Il y avait trente, trente-cinq femmes désormais, qui chantaient avant semble-t-il de monter dans le car, de partir chanter ailleurs, et dans ma main droite le demi-burger froid et Golshifteh qui se baignait de soleil, penchée en arrière, yeux fermés. Je voulais lui parler d’Ipek, lui dire que nous sortions ensemble depuis plusieurs semaines désormais, une relation encore secrète, oui, je voulais lui dire les secrets, que je devais la voir, Ipek, cet après-midi, au lac, mais je ne disais rien et nous écoutions les femmes chanter leur langue secrète de prières et de symboles sacrés.


L’été comme un film mal monté, les plans qui se succédaient, et au milieu le vide.


Nous étions chacun à un bord de sa serviette, genoux contre poitrines, le vent entre nous et les nuages qui roulaient à l’horizon, le silence comme dans l’attente d’un cyclone. En contrebas un cours de yoga des vélos des chiens, les choses qui tournaient, se répétaient, à différentes fréquences, différents tempos, et le nôtre qu’on essayait de trouver, avec nos souffles et nos doigts maladroits. Je lui dis tu as vu, les nouvelles attaques de drones. Je lui dis bientôt les bombes, les vraies bombes, celles qui font monter les champignons de la terre. Je lui dis sans lui dire, l’angoisse, la mort. Puis je dis que j’étais désolé, pour hier soir, quand j’étais parti, je ne savais pas ce qui m’avait pris, je voulais…
Elle dit viens.
Je me rapprochai sur la serviette.
Elle dit serre-moi et je la serrai, sa peau après une journée de soleil, brûlante, salée, sa peau fragile et le contact qu’il fallait garder ténu, doux, le bout des doigts le bout des lèvres, sa peau qui coulait chaude contre ma peau, la tempête.
Le temps, son corps, comme une seule et unique couche d’argile, le poids de son corps et du temps, de ses cheveux sur mon visage, balayés par mon souffle comme une nappe d’algues par la houle.

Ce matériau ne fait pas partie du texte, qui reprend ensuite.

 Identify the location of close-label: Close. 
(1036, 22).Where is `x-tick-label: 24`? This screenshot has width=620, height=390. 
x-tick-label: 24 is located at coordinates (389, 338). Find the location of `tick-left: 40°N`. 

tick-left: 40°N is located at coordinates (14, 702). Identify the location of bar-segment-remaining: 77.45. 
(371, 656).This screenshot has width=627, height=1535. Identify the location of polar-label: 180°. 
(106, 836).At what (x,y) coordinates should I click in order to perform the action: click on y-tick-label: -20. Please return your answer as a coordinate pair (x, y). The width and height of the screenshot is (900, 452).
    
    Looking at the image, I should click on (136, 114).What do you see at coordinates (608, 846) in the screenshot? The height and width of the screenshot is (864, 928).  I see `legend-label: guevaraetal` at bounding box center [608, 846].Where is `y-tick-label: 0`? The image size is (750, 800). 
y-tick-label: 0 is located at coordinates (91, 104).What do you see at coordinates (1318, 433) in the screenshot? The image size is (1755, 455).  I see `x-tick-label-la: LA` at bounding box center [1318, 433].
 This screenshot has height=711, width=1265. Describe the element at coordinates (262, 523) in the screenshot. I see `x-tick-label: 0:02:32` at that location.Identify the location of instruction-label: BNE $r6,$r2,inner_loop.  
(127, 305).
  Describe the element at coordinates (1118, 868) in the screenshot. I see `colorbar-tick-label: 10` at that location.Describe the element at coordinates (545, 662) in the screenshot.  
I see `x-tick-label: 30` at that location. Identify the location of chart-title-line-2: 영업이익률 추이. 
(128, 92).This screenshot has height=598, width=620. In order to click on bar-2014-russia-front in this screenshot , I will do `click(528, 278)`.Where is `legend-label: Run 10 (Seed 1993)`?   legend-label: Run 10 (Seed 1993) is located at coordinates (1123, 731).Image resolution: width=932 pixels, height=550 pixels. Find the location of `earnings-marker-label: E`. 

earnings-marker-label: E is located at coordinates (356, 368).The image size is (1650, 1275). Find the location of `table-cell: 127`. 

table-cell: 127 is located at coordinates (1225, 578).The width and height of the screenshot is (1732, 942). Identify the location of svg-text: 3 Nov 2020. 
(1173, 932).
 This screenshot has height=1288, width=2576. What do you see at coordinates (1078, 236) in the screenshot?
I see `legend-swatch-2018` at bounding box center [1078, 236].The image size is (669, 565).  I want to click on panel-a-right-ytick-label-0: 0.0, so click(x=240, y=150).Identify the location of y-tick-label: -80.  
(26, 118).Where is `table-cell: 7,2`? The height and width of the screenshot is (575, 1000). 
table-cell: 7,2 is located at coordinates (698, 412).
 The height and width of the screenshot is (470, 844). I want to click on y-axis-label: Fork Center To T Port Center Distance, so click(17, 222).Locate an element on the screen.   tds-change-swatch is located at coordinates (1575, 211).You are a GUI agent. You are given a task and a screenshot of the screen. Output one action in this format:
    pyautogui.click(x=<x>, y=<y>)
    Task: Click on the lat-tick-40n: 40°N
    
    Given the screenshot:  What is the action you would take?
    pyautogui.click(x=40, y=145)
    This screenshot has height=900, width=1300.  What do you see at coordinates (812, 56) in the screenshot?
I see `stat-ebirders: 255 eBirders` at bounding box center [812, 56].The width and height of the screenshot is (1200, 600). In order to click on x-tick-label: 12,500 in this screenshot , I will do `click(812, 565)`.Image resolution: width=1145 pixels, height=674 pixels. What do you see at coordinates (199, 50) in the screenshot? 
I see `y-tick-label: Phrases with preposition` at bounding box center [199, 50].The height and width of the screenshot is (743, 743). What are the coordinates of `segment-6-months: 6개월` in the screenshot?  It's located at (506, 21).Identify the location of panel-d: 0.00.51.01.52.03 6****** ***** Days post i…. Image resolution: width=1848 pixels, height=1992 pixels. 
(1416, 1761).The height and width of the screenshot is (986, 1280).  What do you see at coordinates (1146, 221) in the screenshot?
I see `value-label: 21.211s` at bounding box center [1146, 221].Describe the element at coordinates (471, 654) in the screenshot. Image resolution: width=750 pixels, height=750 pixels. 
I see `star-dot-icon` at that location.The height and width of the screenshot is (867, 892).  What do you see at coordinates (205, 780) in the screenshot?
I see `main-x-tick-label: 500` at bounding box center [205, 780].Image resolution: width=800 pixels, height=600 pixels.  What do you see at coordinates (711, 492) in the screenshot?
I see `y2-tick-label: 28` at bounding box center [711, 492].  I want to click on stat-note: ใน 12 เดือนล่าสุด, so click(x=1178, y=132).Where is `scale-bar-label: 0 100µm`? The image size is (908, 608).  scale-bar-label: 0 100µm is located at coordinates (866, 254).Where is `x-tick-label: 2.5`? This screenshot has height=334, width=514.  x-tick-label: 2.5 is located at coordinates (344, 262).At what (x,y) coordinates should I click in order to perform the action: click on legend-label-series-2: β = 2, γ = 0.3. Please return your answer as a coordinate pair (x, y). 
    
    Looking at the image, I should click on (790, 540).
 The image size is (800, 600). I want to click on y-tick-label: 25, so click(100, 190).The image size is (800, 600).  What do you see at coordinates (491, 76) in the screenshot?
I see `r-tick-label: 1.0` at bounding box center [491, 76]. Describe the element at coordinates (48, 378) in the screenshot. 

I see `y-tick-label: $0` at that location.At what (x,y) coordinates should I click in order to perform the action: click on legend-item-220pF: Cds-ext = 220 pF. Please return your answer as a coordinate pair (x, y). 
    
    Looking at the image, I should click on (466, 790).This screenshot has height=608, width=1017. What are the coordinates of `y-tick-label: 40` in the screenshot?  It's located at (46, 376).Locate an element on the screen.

ON AVAIT DÛ MAL À DISTINGUER CE QUI SE DÉROULAIT SUR L’ÉCRAN. Il aurait fallu faire pause, réduire la vitesse, passer le film au ralenti, image après image, découper le film en une suite de formes fixes, mais il y avait des choses qu’on ne voulait pas voir dans leur exactitude, distinguer, l’imagination suffisante, alors on se contentait de les repasser en boucle, cette bande qu’on voyait sans vraiment la comprendre, cette foule, massée, ces corps collés et bousculés et qu’on peinait à discerner, à séparer les uns des autres, une veste militaire délavée, un haut blanc, un jean, la caméra qui montait, descendait, tremblait, et puis, enfin, une sorte de calme, la caméra qui émergeait, les poings brandis les pancartes, au-dessus de la foule, au-dessus de la mer humaine, le soleil à pic sur les têtes et sur les façades de torchis, le grouillement serein d’une foule qui avançait à petits pas, la caméra enfin stable, prête à entamer son long travelling avant, remonter cette rue sans fin et dont on ne voyait le bout, alors, le bruit, alors, oui, un gros boum, puissant et rauque et suivi de cris par dizaines, la caméra qui vacille, plonge, les pieds, les pieds qui courent sur le bitume, les bras et les mains sur le sol. L’horreur.
La caméra inerte et la foule inerte.
Une étudiante au fond de la classe dit que c’en était trop, qu’on avait vu dix ou quinze fois cette vidéo et qu’on ne pouvait plus. Le professeur se leva lentement de la chaise et regarda la classe, son ombre projetée sur l’écran et sur la foule qui bougeait ou ne bougeait plus, le film et le professeur confondu, mouvants et inertes à la fois. Puis il éteignit le projecteur.
Bien dit-il, bien, c’est ici que mon cours se termine. J’espère vous revoir l’année prochaine.